*** INFORMATION Section Begins ***

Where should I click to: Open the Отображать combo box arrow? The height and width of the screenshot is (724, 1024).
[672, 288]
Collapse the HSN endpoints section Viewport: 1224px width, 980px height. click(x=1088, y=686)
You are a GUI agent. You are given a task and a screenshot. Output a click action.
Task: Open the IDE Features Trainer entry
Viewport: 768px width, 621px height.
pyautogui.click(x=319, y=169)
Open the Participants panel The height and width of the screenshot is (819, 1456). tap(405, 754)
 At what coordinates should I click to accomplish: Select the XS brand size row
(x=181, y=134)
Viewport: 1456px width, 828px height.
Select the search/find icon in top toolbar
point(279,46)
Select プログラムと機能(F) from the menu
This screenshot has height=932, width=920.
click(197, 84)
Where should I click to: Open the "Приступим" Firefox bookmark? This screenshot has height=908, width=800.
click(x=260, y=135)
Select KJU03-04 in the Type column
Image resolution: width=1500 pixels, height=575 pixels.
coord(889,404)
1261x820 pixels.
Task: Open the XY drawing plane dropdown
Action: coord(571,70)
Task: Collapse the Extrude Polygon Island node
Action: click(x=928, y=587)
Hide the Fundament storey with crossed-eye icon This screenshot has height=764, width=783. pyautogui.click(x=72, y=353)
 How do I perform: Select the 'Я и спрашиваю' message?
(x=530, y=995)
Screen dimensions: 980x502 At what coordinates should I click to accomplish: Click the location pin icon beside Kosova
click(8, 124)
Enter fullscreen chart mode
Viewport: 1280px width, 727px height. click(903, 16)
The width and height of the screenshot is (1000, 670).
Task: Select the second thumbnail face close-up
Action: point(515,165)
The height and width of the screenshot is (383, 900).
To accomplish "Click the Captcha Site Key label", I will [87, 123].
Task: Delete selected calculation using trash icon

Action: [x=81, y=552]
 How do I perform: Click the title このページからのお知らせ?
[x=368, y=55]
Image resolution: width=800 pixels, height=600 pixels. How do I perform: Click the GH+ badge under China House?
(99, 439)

*** INFORMATION Section Ends ***

__WHAT YOU WILL DO__. Exactly the lines from the one containing "Image resolution: width=800" to the last line of the entries above must be duplicated, with both of those lines included and nothing more.

__COMPLETED EXERCISE__.
Image resolution: width=800 pixels, height=600 pixels. How do I perform: Click the GH+ badge under China House?
(99, 439)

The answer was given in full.